At the very least, you should:
- Consider if your data should be open either partially or completely.
- Ensure your data is backed up during and after a research project.
- Ensure you and others can access your data. The best way to do this is to make it open and publicly archive it in a well known repository which will guide you with metadata too!
Achieving visibility with data
In recent years, more and more journals offer practical models to foster data visibility, sharing and open access to data. This increases transparency and trust in research, as well as understanding of claims and results. Typically, the journals that have adopted data policies recommend the deposition of the data related to the article in open repositories. Journals can also support openness by offering the possibility to share the article-related data as an extra or supplement material. See more details here.

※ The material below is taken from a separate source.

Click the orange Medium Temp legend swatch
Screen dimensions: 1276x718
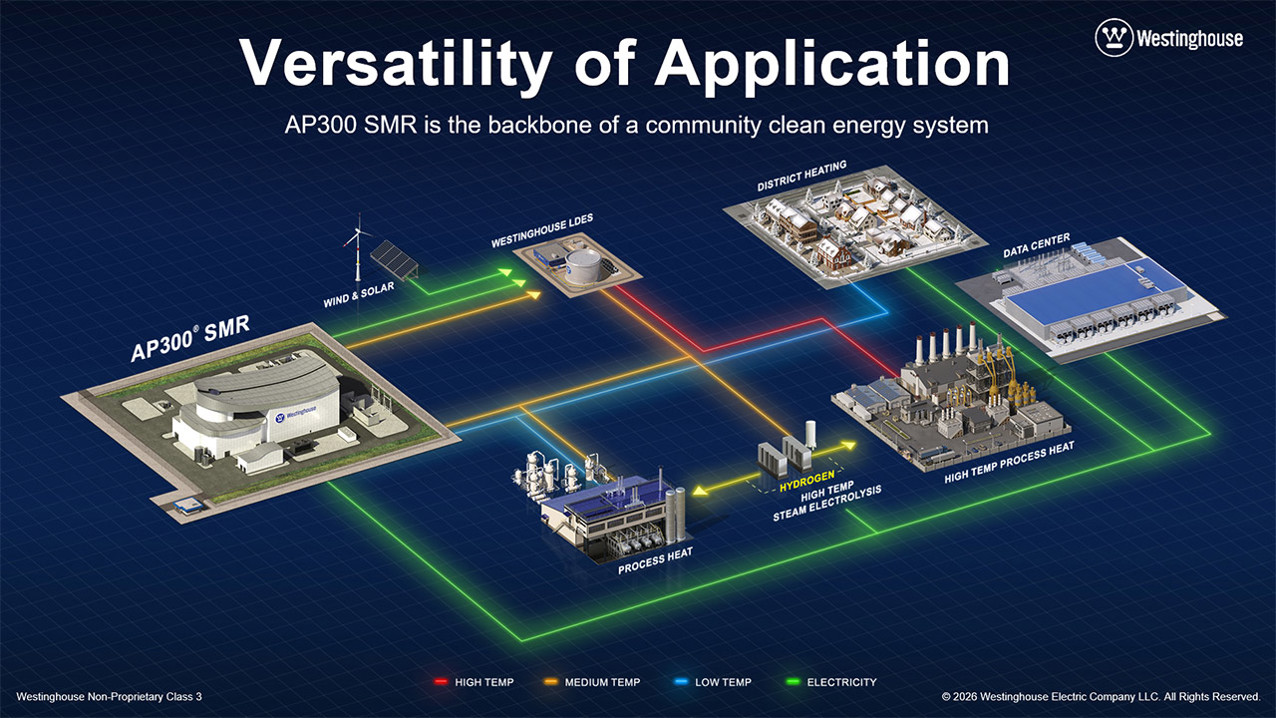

Image source: openscience.fi/research-process-and-data
Data life cycle
Research questions guide the search of existing data from data repositories, and help in collecting new data. For browsing existing data you can use metadata catalogues to find data in discipline-specific and general repositories, such as Zenodo and FSD (Finnish Social Science Data Archive). Other sources include citations of datasets in relevant articles and the data from previous research. Interoperability of data guarantees that you can combine existing data with the new data you collect in your project into research data.
It is sometimes possible to store research data during the research in the intended long-term repository with restricted access. You can also use the services offered by IT Services that enable file sharing and the proper handling of backup and security issues. Proper data curation includes the description of the data, making it understandable and usable for yourself and other researchers. Proper versioning keeps track of changes and updates to data.
Giving open access to research publications often means that the research data underlying the publication is to be published as well. Validated repositories give persistent identifiers to the data. To authorize the reuse of your research data, you need to license the data, considering the rights to the original existing data and newly collected data.